2) Kebenaran : mengakui setiap kesalahan yang telah diperbuat,
meminta maaf atas kesalahan yang telah diperbuat, serta melakukan suatu
pekerjaan dengan tulus dan ikhlas.
3) Kebajikan : menolong orang yang tertimpa musibah dengan cara
memberikan sumbangan, membantu teman yang memerlukan pertolongan,
dan membantu orang tua di rumah serta menghormatinya.

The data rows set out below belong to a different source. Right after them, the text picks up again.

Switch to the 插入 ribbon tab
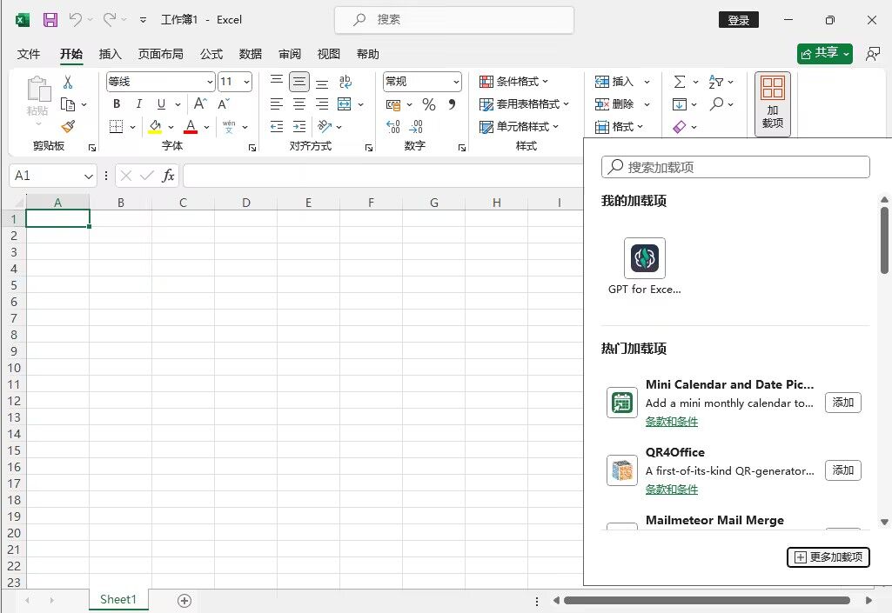 pyautogui.click(x=111, y=54)
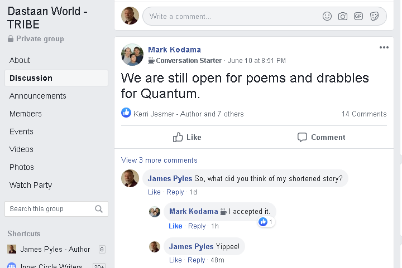
Task: Like James Pyles' shortened story comment
Action: (154, 192)
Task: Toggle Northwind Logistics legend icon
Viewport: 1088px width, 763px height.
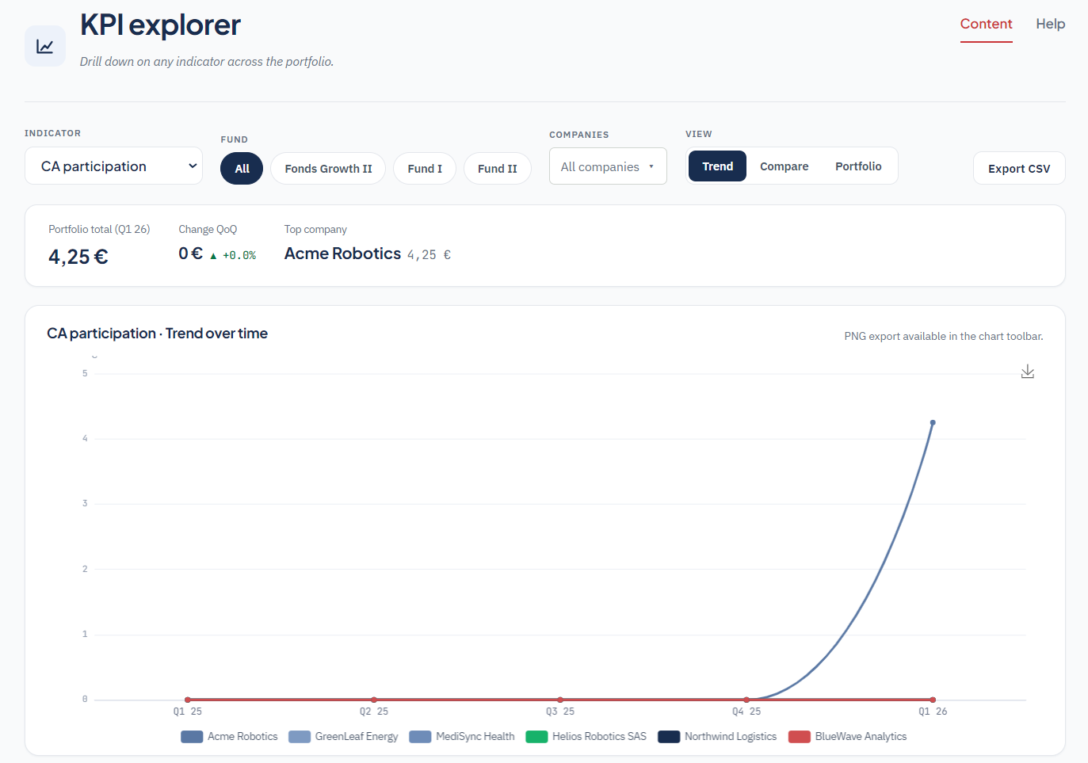Action: pos(669,737)
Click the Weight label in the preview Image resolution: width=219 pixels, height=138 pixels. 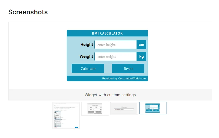(86, 56)
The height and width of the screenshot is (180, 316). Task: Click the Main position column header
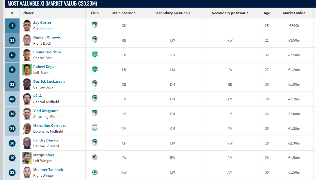[x=124, y=13]
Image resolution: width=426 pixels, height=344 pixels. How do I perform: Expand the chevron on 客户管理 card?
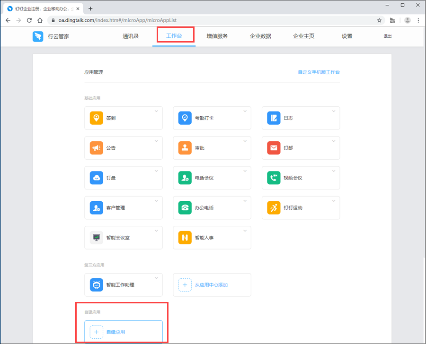(x=156, y=201)
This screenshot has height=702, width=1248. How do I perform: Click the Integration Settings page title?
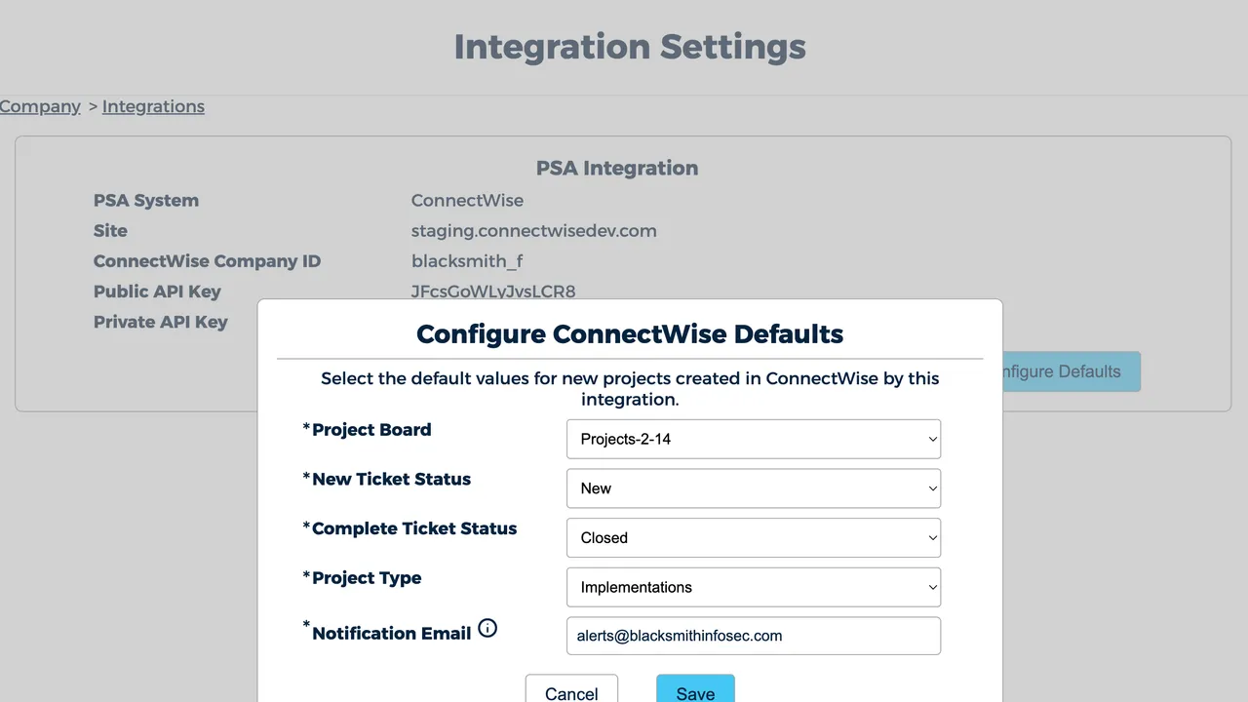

4) Kedamaian : menyelesaikan masalah dengan kekeluargaan dan
tidak bermusuhan dengan teman.
5) Tanpa kekerasan : tidak menyakiti sesama makhluk ciptaan Tuhan
maupun sesama manusia.
6. Hakikat kebersamaan dalam pluralitas beragama akan mendukung kerukunan hidup
umat beragama. Tidak bisa dipungkiri jika Indonesia terdiri dari beragam budaya
termasuk agama yang dianut oleh warga Indonesia itu sendiri. Yang dimana di
Indonesia terdapat enam agama yang sah, yaitu Hindu, Buddha, Islam, Katolik,
Protestan, dan Kong Hu Chu. Dengan semboyan “Bhinneka Tunggal Ika” yang
memiliki arti berbeda – beda tetapi tetap satu jua sekaligus menjadi landasan hidup
dalam perbedaaan, Negara Indonesia mampu meminimalisir pergesekan pergesekan
yang terjadi diantara umat dari beragam agama tersebut sehingga kerukunan
beragama pun juga dapat terwujud dengan baik. Dan apabila Indonesia tidak memiliki
semboyan negara yang dapat mempersatukan perbedaan, maka jelas yang akan terjadi
adalah timbulnya perpecahan dimana mana.
7. Budaya itu dikatakan sebagai ekspresi pengamalan Agama Hindu karena Agama
Hindu khususnya penganut Agama Hindu yang berada di Bali sangat erat dengan
kebudayaan daerah setempat yang dapat digunakan sebagai sarana/media pelengkap
upacara agama. Contohnya seperti gamelan yang dialunkan pada upacara agama,
kidung yang dinyanyikan pada saat pelaksanaan upacara agama, maupun tarian yang
ditarikan pada saat upacara agama guna melengkapi upacara agama yang sedang
dilaksanakan ataupun memang menjadi bagian dalam upacara tersebut agar upacara
agama yang dilaksanakan berjalan dengan lancar dan sesuai harapan.